* start INPUT MATERIAL *

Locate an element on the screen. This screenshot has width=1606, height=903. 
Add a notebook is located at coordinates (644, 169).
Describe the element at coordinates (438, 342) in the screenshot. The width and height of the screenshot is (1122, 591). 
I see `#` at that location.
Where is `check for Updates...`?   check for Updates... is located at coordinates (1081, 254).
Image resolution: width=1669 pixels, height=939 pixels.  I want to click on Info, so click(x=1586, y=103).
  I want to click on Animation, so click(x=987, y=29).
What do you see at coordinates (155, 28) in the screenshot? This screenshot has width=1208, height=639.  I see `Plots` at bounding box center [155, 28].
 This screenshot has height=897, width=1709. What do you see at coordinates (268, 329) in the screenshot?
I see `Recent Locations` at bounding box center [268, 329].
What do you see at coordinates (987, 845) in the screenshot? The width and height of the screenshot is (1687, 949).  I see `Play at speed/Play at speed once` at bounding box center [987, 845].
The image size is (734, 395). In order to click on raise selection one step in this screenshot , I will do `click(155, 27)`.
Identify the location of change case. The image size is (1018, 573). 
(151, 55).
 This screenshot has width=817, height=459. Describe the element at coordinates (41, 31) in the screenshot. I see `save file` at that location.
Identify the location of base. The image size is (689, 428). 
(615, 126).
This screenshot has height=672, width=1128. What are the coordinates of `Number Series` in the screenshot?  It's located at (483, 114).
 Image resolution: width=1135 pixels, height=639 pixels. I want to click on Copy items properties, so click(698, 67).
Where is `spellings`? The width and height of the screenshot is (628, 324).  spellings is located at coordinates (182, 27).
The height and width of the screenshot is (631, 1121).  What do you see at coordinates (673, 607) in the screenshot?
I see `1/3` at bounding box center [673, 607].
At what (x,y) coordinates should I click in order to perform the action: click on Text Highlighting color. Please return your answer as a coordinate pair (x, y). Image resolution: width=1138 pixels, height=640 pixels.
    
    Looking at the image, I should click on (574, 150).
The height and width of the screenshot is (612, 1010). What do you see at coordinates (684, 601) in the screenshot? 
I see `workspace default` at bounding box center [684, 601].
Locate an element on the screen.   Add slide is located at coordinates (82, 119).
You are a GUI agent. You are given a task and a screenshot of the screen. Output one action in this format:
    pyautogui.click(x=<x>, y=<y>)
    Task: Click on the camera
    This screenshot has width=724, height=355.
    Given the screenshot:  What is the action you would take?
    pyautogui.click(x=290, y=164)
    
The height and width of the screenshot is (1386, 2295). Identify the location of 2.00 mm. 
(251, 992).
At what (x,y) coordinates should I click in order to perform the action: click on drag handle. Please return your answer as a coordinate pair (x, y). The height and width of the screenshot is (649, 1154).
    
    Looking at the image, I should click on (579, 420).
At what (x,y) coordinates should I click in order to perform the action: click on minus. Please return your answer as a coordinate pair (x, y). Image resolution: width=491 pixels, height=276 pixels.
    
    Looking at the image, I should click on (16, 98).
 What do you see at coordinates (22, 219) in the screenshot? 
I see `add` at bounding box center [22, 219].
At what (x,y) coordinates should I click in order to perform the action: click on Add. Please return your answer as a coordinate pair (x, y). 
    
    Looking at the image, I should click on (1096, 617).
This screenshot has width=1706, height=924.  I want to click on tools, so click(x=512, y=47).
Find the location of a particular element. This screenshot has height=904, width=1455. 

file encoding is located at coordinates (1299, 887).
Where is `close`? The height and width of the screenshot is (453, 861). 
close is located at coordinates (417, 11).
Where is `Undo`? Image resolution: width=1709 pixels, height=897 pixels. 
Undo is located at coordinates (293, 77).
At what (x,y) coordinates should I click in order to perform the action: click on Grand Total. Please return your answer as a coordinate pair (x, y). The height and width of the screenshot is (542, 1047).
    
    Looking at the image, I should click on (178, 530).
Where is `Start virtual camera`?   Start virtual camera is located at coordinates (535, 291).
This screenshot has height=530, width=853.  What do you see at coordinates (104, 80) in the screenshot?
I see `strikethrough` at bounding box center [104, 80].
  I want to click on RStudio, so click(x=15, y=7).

* end INPUT MATERIAL *

### REQUIREMENTS
Copy out the rows above, starting at the line that contains "is (453, 861)." and ending at the line that contains "Looking at the image, I should click on (178, 530).", keeping both of those lines.

### EXERCISE SOLUTION
Where is `close`? The height and width of the screenshot is (453, 861). 
close is located at coordinates (417, 11).
Where is `Undo`? Image resolution: width=1709 pixels, height=897 pixels. 
Undo is located at coordinates (293, 77).
At what (x,y) coordinates should I click in order to perform the action: click on Grand Total. Please return your answer as a coordinate pair (x, y). The height and width of the screenshot is (542, 1047).
    
    Looking at the image, I should click on (178, 530).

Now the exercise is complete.